=== AUFGABEN ===
1) Wie viele Kilometer und Höhenmeter kamen laut dem Forumstext am Ende der Runde zusammen?
2) Schreib den Forumstext ab „besonders den Abschlussstrail“ bis hinunter zu „Karte besonders markiert.“ neu und setz dabei „Schlusstrail“ an die Stelle von „Abschlussstrail“.

=== TEXTAUSZUG ===
────────────────────────────────────────

Moin moin... na dann wünsche ich der Gruppe mal *viel Spaß *auf den *Trails in Neustadt!*
Nächstes Mal bin ich dann auch mal mit am Start. Dieses WE hat es definitiv nicht bei mir geklappt 

Hoffe, dass ich nach meinem Rahmenbruch bald meinen Austauschrahmen von Bergamont bekommen werde. 
Vielleicht geschieht ja auch ein kleines Wunder und VOTEC ist auf einmal doch schneller als gedacht und angekündigt . Naja ich lass es einfach mal drauf ankommen. Und beim nächsten Mal entscheide ich dann, welches Bike mitkommt: ENDURO oder FREERIDER ...  

CU


----------



## MTB-News.de




----------



## HardRock07 (16. April 2011)

War genial heute, ist defenitiv was für Euch.
Waren am schluss so 40km und 1780hm (hoch unn runner)

Das Highlight gabs dann in Kaiserslautern am Bahnhof...
Nürnberg K'lautern 2:0 ... Und der bahnsteig ge:kotz:mit Menschen.

Egal, war ne Geile Runde! Gibt demnächst mal n kleines Video mit Eindrücken von dort.

MfG Manu


----------



## mondraker-biker (17. April 2011)

jou, für mich war's auch trotz 17-kilo-"bock" ne tolle tour. tolle leute und auf einer welle reitend - let's rock...
besonderen dank an manu für den support
p. s.: heut war für mich relaxing-day

so long j


----------



## Klausoleum (18. April 2011)

war echt hammer, 

besonders den Abschlussstrail 


Freu mich auf Bilder und das Video vom Manu...


----------



## cpetit (18. April 2011)

Freut mich dass es euch gefallen hat. Den letzten Weg bin ich schon ein paar mal gefahren aber leider vergessen welcher es war. Diese mal habe ich mir auf der Karte besonders markiert.

In Mai würde ich gerne wieder nach Neustadt fahren. Also den Monat schon mal merken.

────────────────────────────────────────

=== GEGEBENE ANGABEN ===

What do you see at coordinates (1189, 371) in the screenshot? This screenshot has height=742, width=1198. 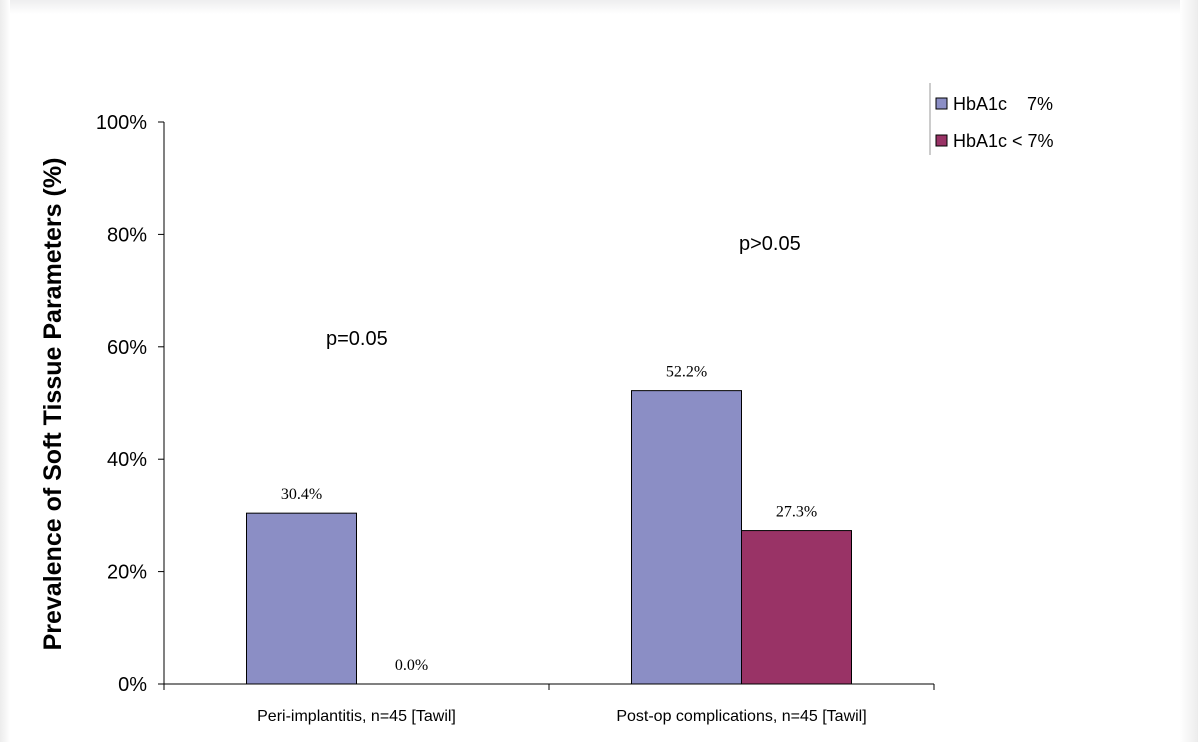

────────────────────────────────────────

=== LÖSUNGEN ===
1) Etwa 40 km und 1780 Höhenmeter, bergauf und bergab zusammen.

2)
besonders den Schlusstrail 


Freu mich auf Bilder und das Video vom Manu...


----------



## cpetit (18. April 2011)

Freut mich dass es euch gefallen hat. Den letzten Weg bin ich schon ein paar mal gefahren aber leider vergessen welcher es war. Diese mal habe ich mir auf der Karte besonders markiert.